Tag Archives | Linux

Review of Xandros

OSNews links to a review entitled “Can a Geek Love Xandros?” reviewing the distribution formerly known as Corel Linux. Overall it sounds like it could make a user-friendly desktop replacement. Pretty impressive, considering it is based on Debian, a distribution with a reputation for solidity but not user-friendliness.

Microsoft ad: Linux is a competitor worth evaluating

CNET News.com – Front Door reports Microsoft ad campaign digs at Linux. “The software giant launches a marketing assault on Linux, in a sign that the open-source solution may be a mounting threat to its server system sales.”

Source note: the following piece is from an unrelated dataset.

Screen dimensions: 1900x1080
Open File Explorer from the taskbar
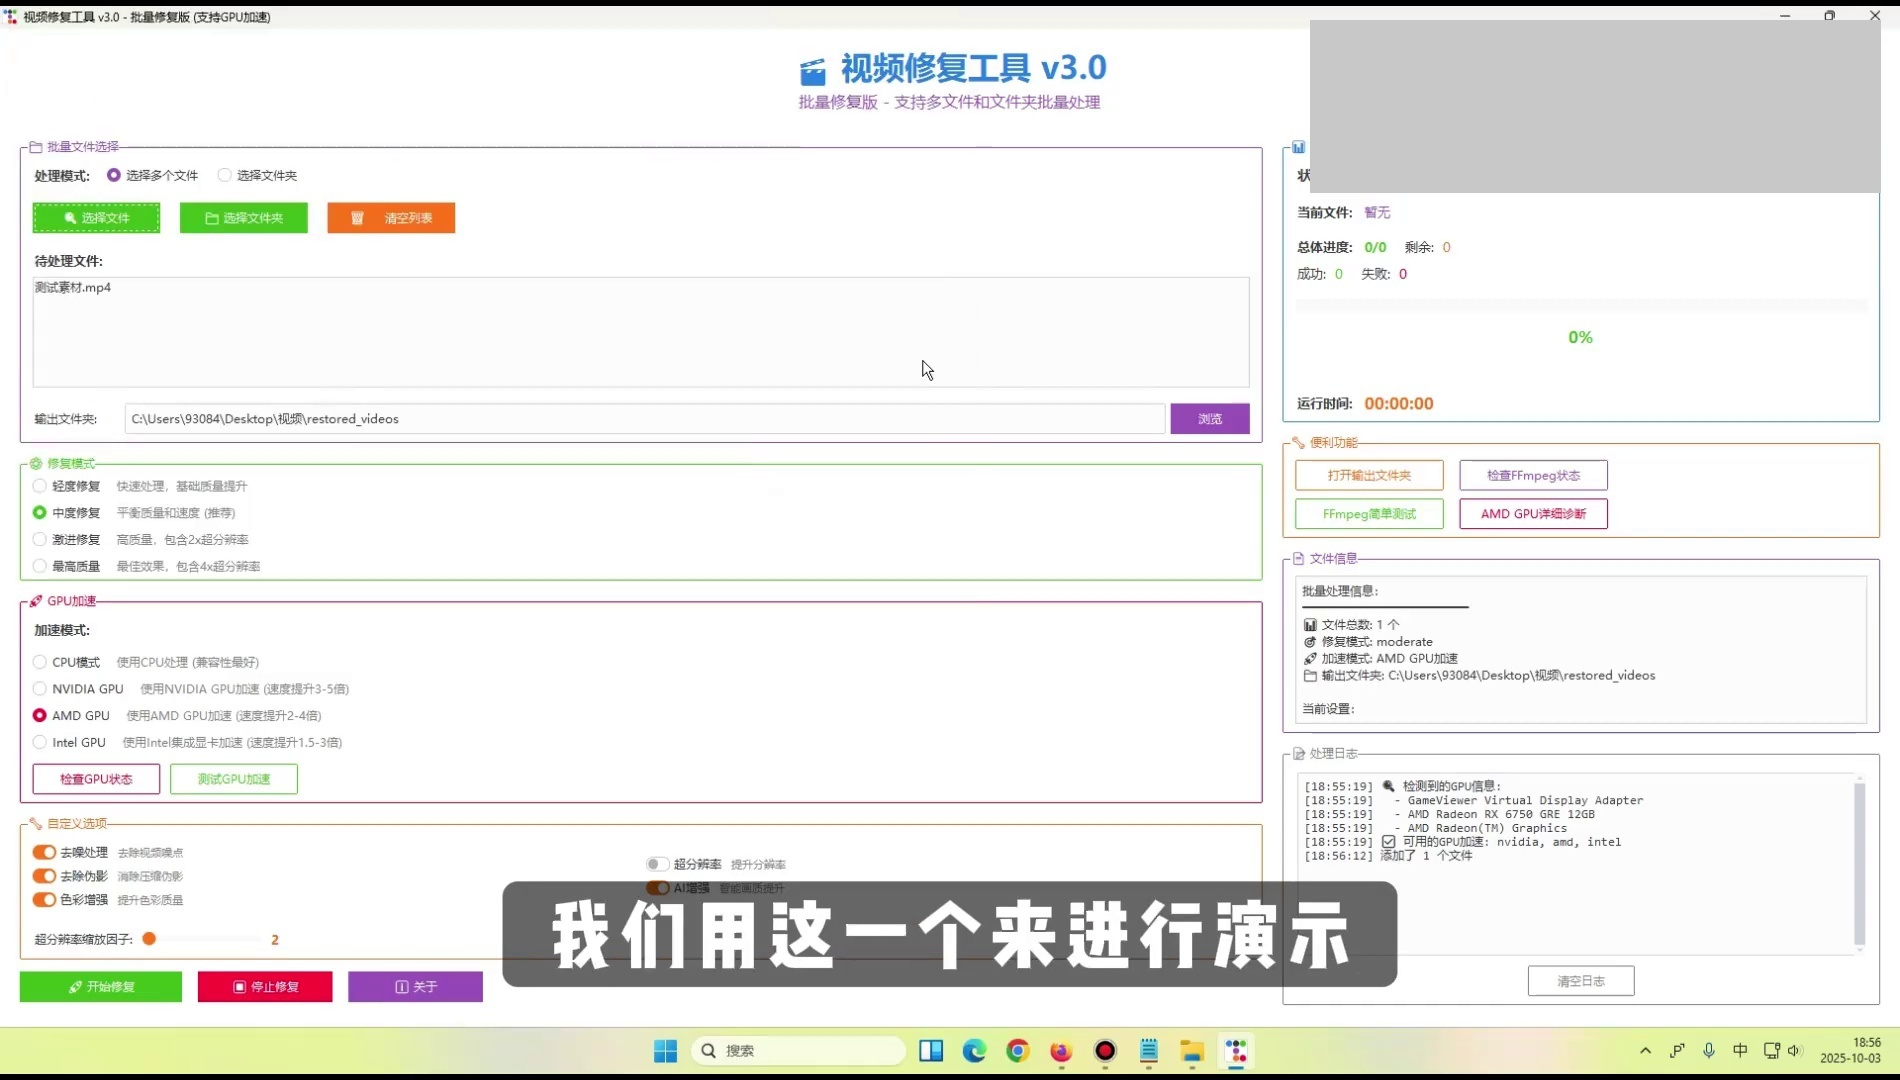[1191, 1050]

The Register responds with its usual ascerbic Microsoft ad push cranks up the ‘get Linux’ volume. “Would you buy a used fact from this company?”

I think it is great for Microsoft to name names and make it clear what alternatives their customers should be considering. As a vendor, it’s only reasonable that they highlight those facts that bolster their case. While the Microsoft studies do show some advantages in some situations for their solutions, I hope this encourages customers to do their homework and consider the many other information sources out there, too.

Not If, But How?

In an article in CIO Insight, Mike Perlowski maintains “The religious wars over open-source software÷especially Linux÷are over. What lies ahead is a steely-eyed pragmatism about the software’s pros and cons.”

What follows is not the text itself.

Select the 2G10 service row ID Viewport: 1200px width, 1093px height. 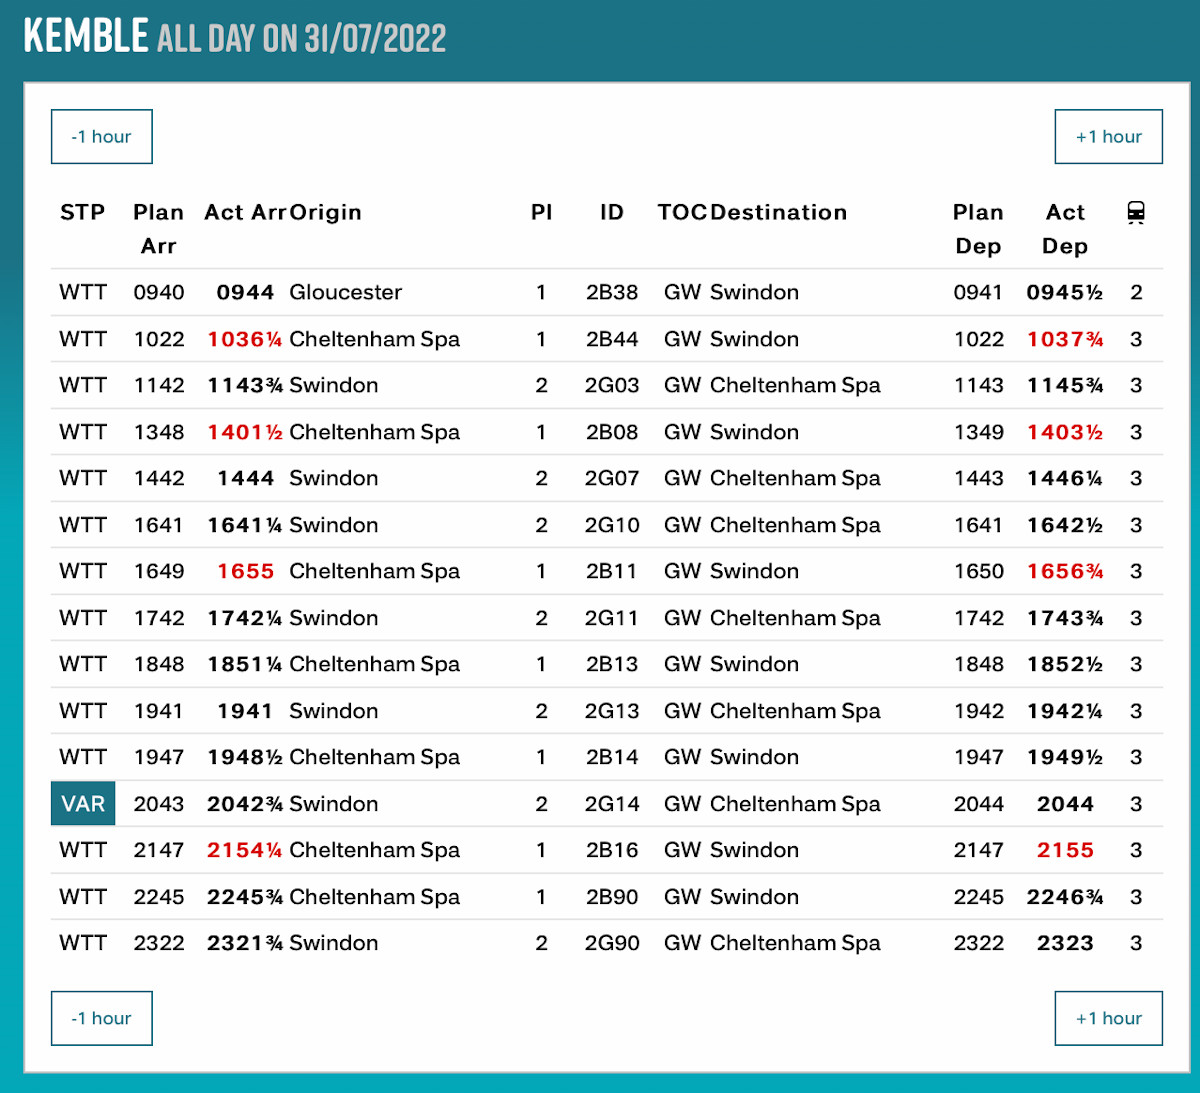pos(611,526)
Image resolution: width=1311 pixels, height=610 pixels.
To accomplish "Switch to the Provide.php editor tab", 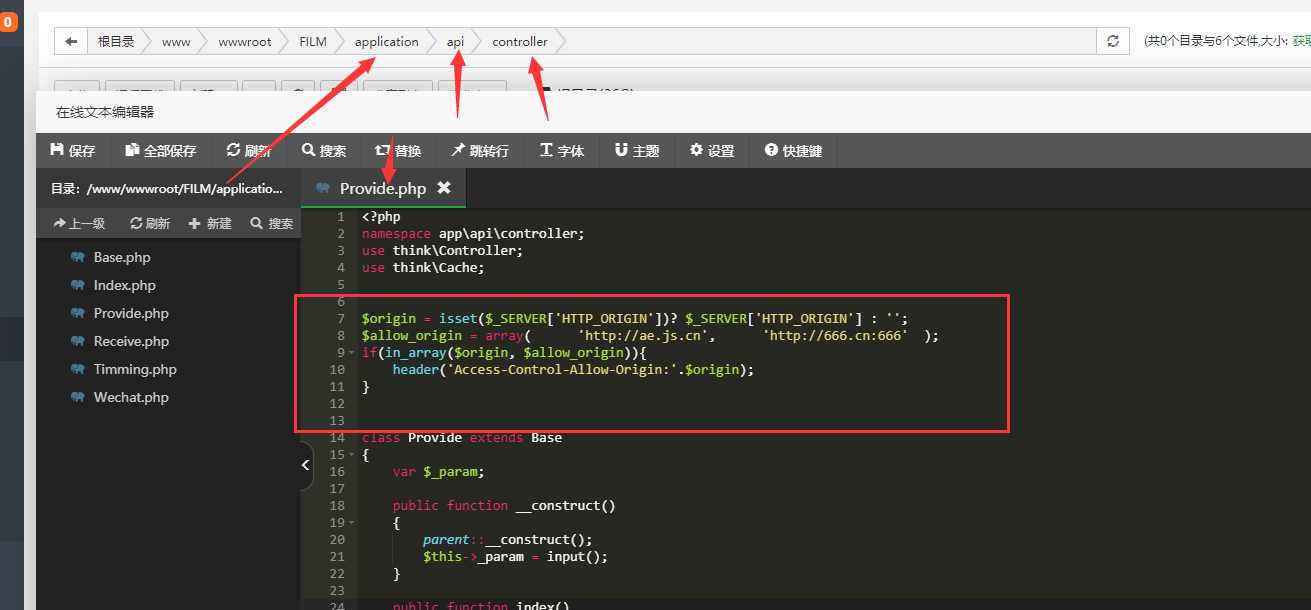I will pos(382,189).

*POINT – COUNTERPOINT SPECIAL* What’s Wrong with the Open Source Community?

LinuxWorld has an amusing “Point-Counterpoint” debate with two editors decrying the same features as bad or good. The complaint that “there’s too much stuff” ignores the opposite problem of there being much too little. This debate is an interesting contrast to the article I pointed to earlier this week, arguing the cultural underpinning of the two sides are fundamentally different. It reminds me of a debate between a liberal and a reactionary where the liberal believes the reactionary is entitled to their beliefs, but the reactionary doesn’t believe the liberal has the right to believe what they do. Perhaps “what we have here is a failure to communicate.”

Intranet Twiki up and running!

Finally, after a few weeks of occasional hacking, I’ve got a Twiki running on the Linux intranet server, running Fedora, Apache 2.0 and Perl 5.8.0. The intranet Twiki at Ted Roche & Associates is for note-taking, internal project tracking and experimentation.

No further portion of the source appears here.